Cosmic rays create radioactive carbon-14 in the atmosphere, which is absorbed by the water on the ocean’s surface. The abundance of carbon-14 in seawater declines as soon as surface water sinks, so the isotope abundance serves as a kind of clock that records how long ago water left the surface.

Boyle and Adkins, now at Lamont-Doherty Earth Observatory in Palisades, New York, looked at four samples of coral that grew about 15,000 years ago in the western North Atlantic ocean. By measuring carbon-14 concentrations along the corals’ growth layers, the duo was able to tell how long it took water from the surface to wend its way down to the sea floor. They saw a sharp decline in carbon-14 abundance from the corals’ oldest parts to their youngest–a period of less than 160 years. Adkins thinks the higher carbon-14 concentrations were deposited by the so-called North Atlantic Deep Water, a large water mass that sinks nearby in the North Atlantic.

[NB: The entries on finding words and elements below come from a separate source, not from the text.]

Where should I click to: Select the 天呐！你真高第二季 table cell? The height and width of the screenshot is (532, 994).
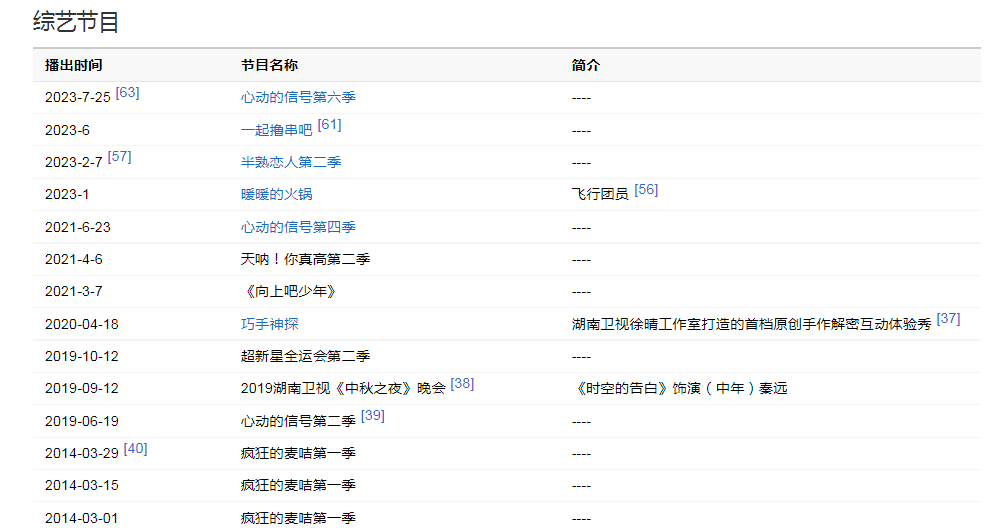point(305,259)
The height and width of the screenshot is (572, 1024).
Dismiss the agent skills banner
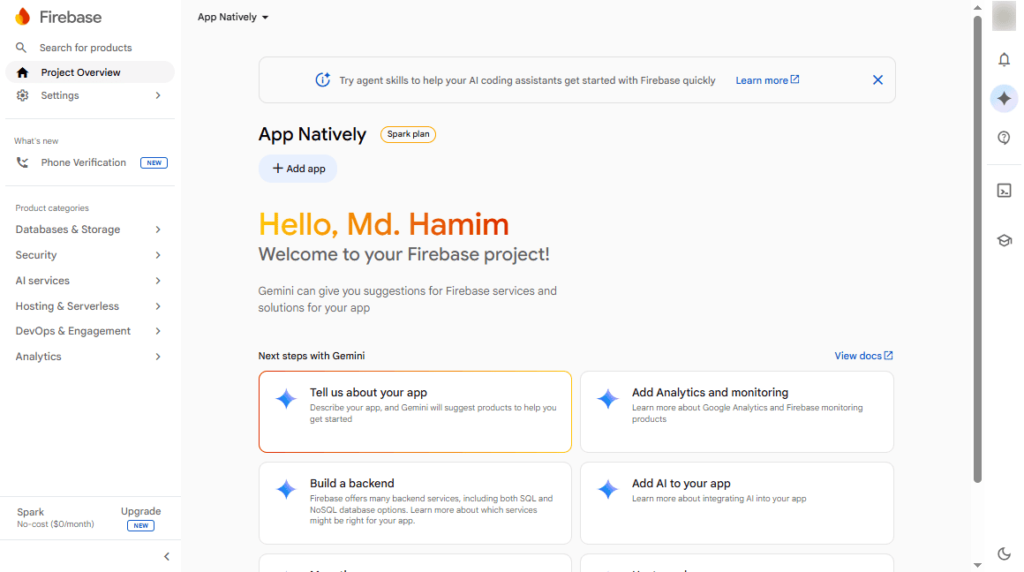[878, 80]
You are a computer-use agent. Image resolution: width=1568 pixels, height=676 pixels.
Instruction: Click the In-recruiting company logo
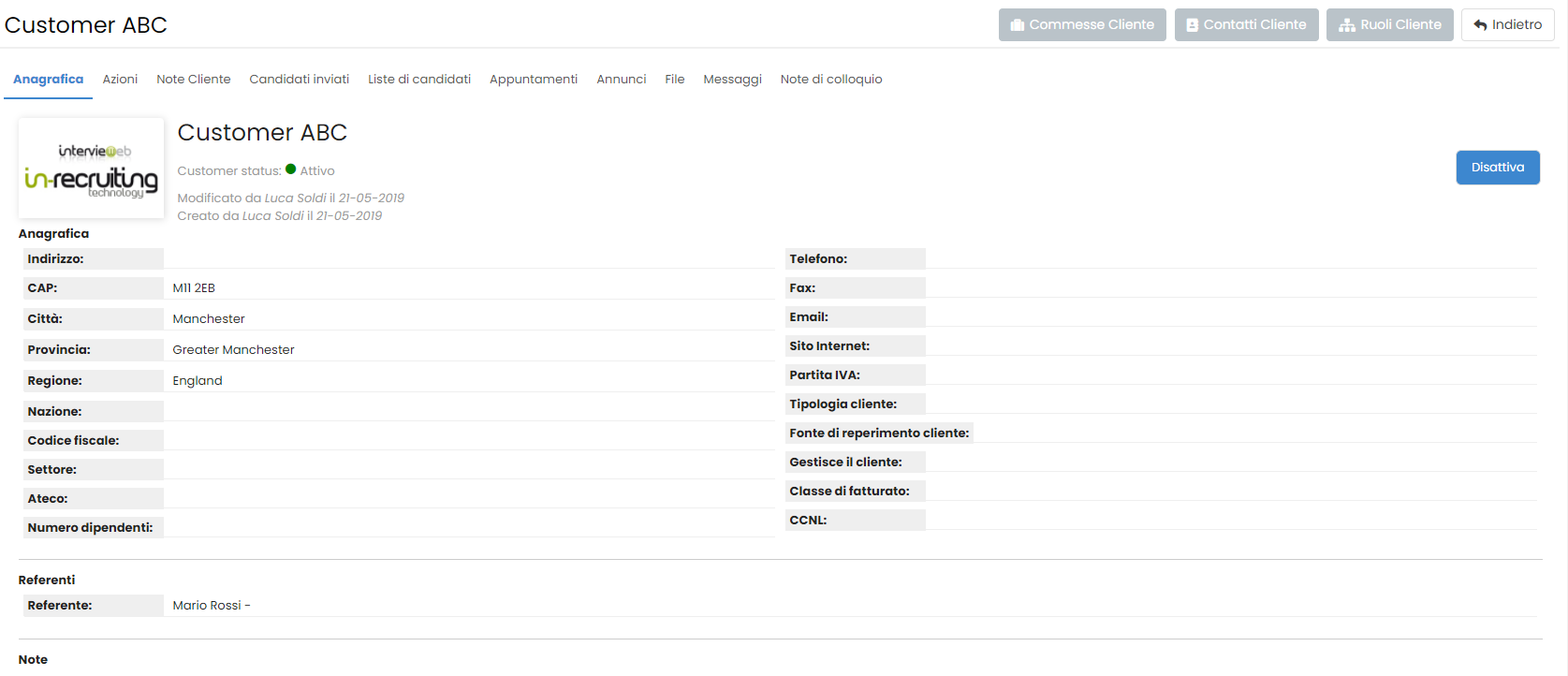(91, 169)
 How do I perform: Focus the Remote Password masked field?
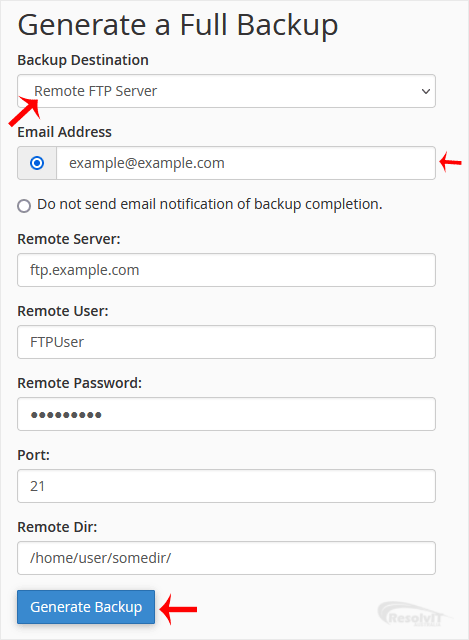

The lower concentrations, he thinks, came from the far away Antarctic Bottom Water, which sinks in Antarctica. Much of the carbon-14 would have decayed away during its long journey.

The shift took place at a time when the ocean surface was starting to warm–an early sign that the ice age was losing its grip. “The corals are some of the first proof that the deep ocean can change very quickly” in response to climate, says Adkins. “The importance of these corals as climate recorders can’t be overemphasized,” adds coral expert Michael Risk of McMaster University in Hamilton, Ontario.